CLEARLY a labour of love and born of a passion for recording and celebrating women who have lived the Christian life in Asia Minor and what is now Turkey over two millennia, Rosamund Wilkinson’s information-crammed book is absorbing and just a little frustrating.

She found a reference, in a somewhat lyrical passage in Gregory Dix’s The Shape of the Liturgy, to “a little ill-spelled ill-carved rustic epitaph of the fourth century from Asia Minor: — ‘Here sleeps the blessed Chione, who has found Jerusalem, for she prayed much’.” Wilkinson, an Anglican priest and teacher who has lived for many years in Turkey, responds strongly to obscure or lowly Christian lives faithfully lived, as well as to the biographies and hagiographies of the famous and the officially saintly. More than 50 women are showcased, from Lydia of Thyatira (Acts 16) to Sister Meryem NDS (born Zübeyde Ismet Faik Topuz, Istanbul, 1901, died near Marseilles, 1991).

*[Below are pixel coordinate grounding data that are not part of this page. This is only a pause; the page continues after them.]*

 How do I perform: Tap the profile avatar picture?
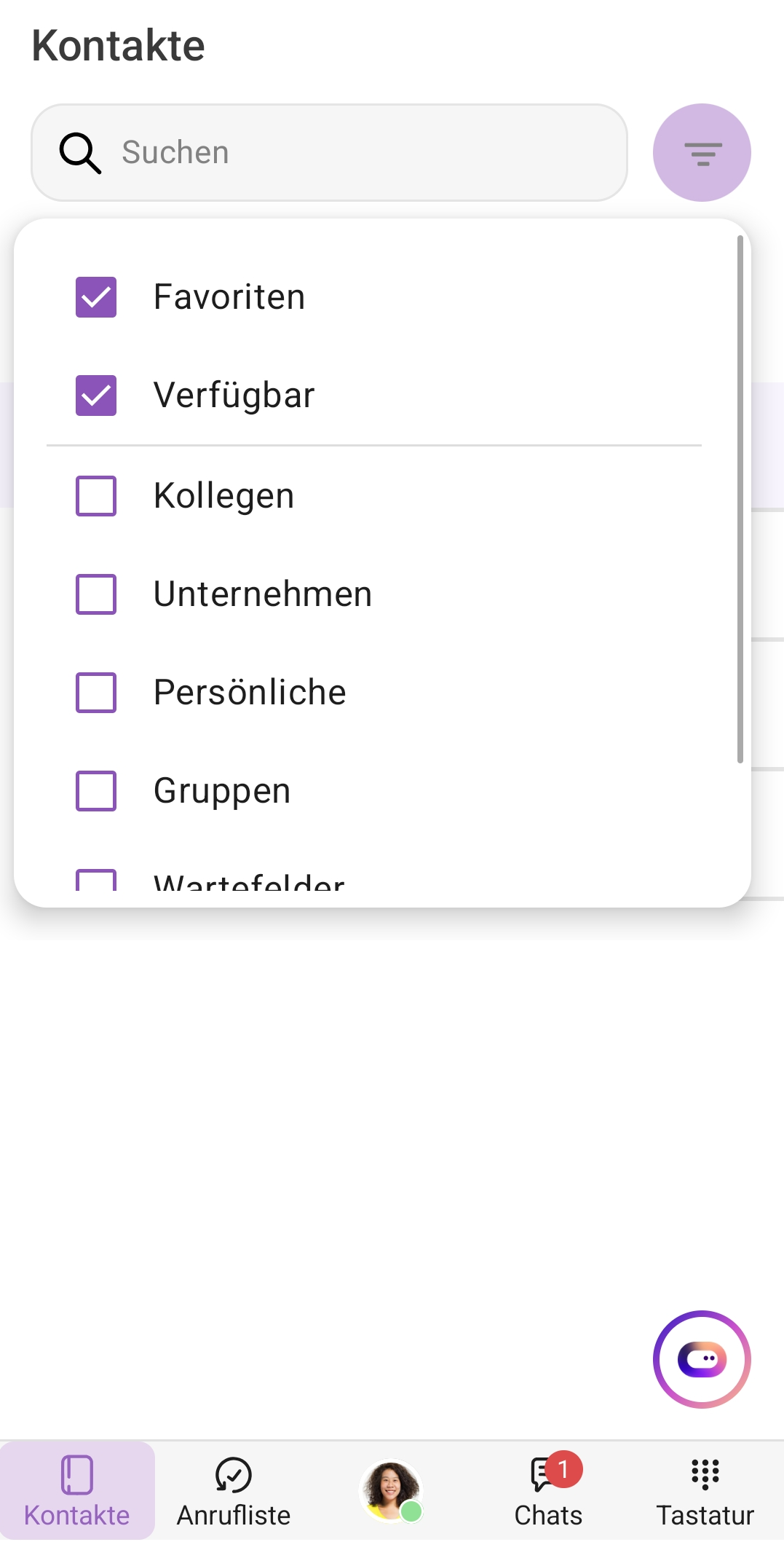click(x=391, y=1490)
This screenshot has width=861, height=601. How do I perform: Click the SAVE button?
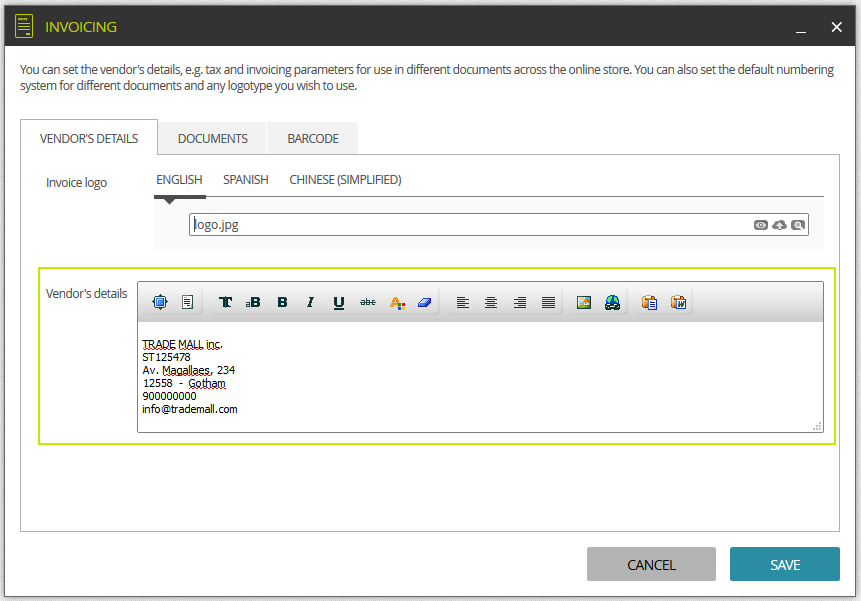click(785, 564)
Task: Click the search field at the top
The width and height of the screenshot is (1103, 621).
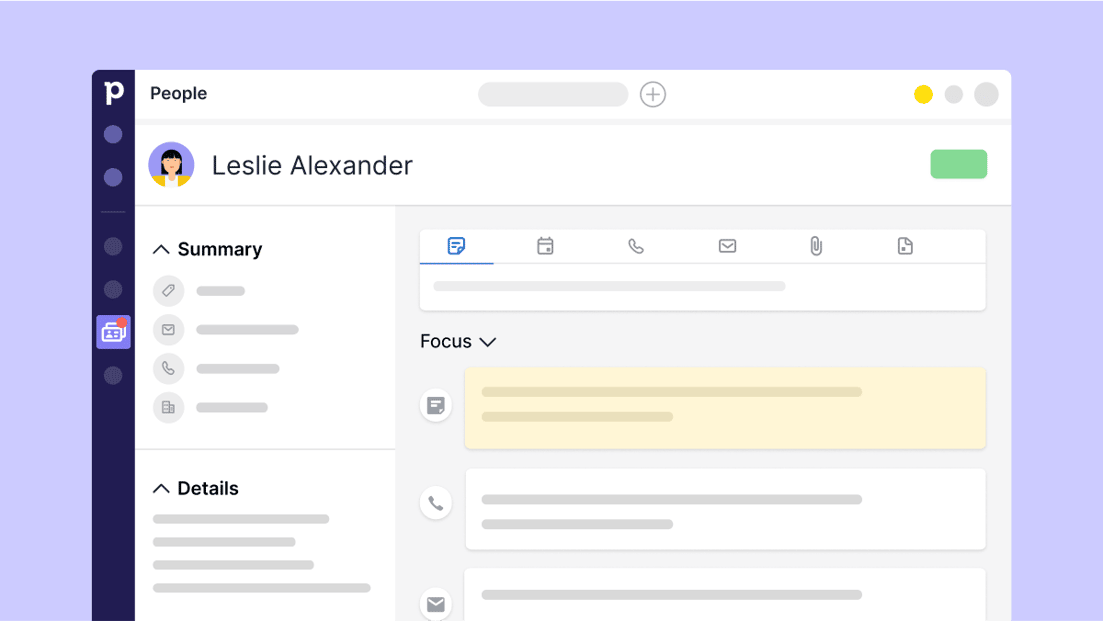Action: coord(553,94)
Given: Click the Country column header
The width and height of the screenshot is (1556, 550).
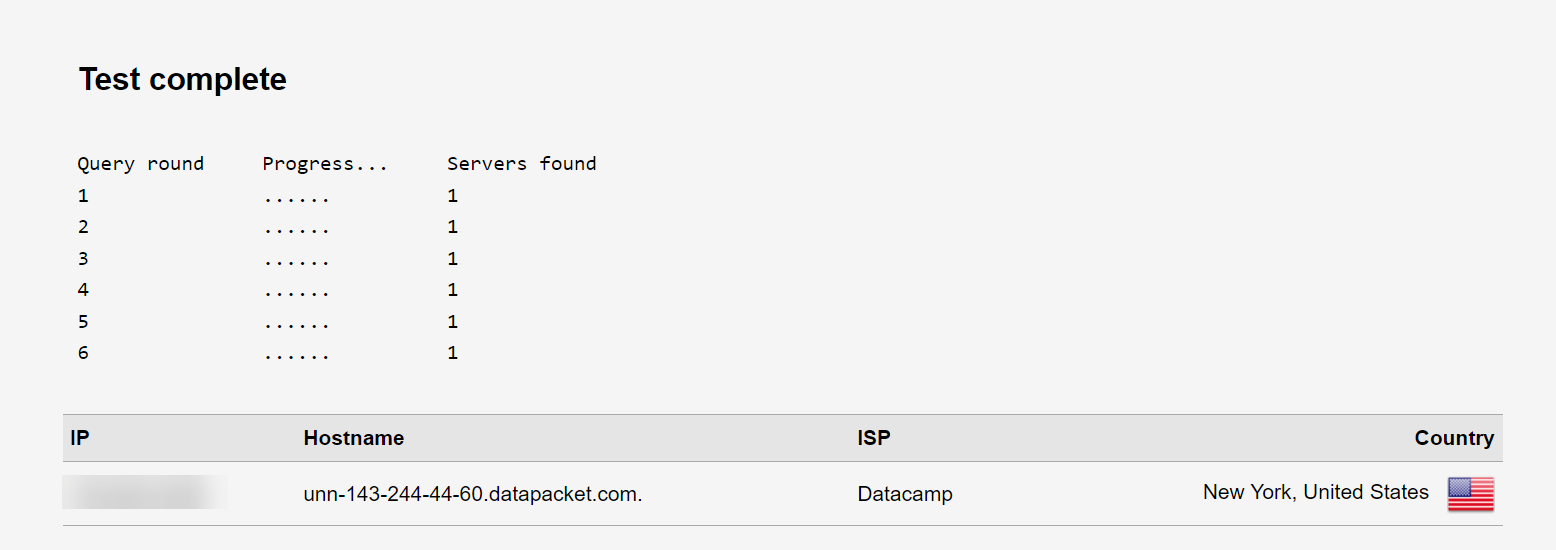Looking at the screenshot, I should click(1454, 438).
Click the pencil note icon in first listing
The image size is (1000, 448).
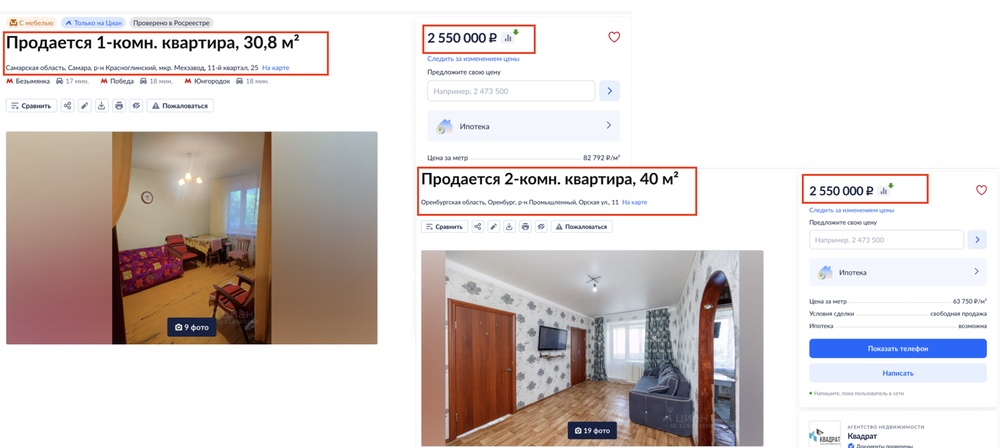tap(85, 106)
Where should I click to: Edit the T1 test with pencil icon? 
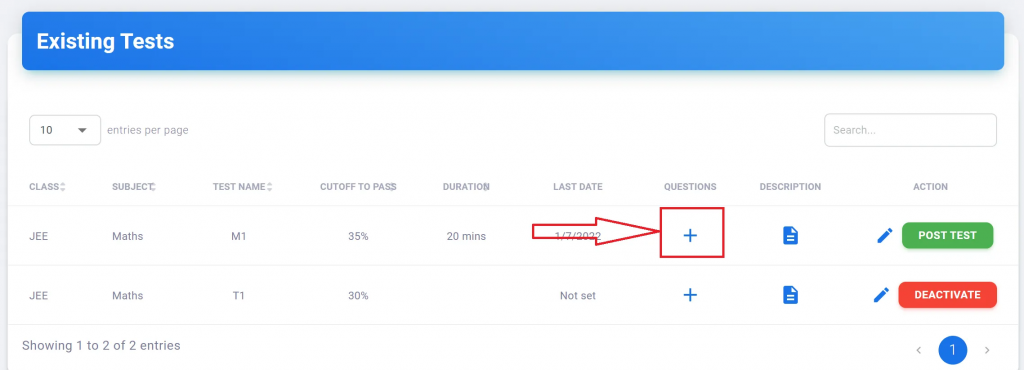click(x=882, y=295)
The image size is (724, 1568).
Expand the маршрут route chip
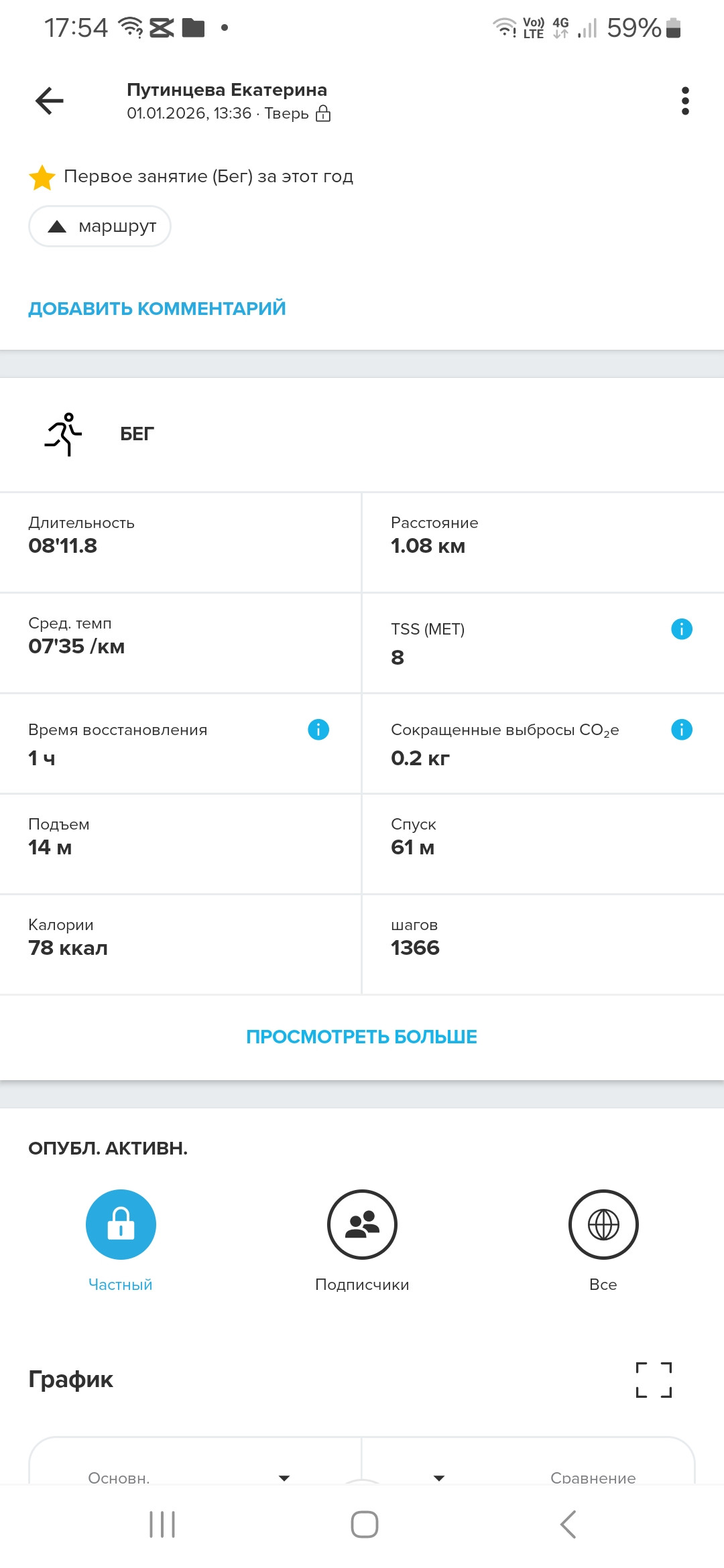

Her title allows for treatment of foreign Christian women who came to Asia Minor and Turkey, such as Florence Nightingale, and those like Sister Meryem who left it, as well as the many who were born and died within its vast geography. St Helena, Constantine’s mother, probably born in Bithynia, takes her place, of course, as one of the many great (and occasionally good) empresses or near-empresses. So does St Nino, revered as the Enlightener of Georgia and Equal-to-the-Apostles, who is said to have travelled from Cappadocia in the early 300s with a burning desire to bring the faith to the ancient land of (Caucasian) Iberia.

Wilkinson’s scope is generously ecumenical, and she is unafraid to note that some of the women she records would be looked at askance or as heretics by their sisters of earlier or later ages. Mary Fisher of Pontefract (1623-98) was a Quaker who arrived at Adrianople with a conviction that she must deliver enlightenment to the Ottoman Sultan Mehmet IV. He “received her graciously and cordially”. Movingly, Wilkinson tells the story of Araxie Jebejian, a 30-year-old Armenian “Bible woman” and teacher trained in Birmingham who was murdered in the Armenian Genocide of 1916.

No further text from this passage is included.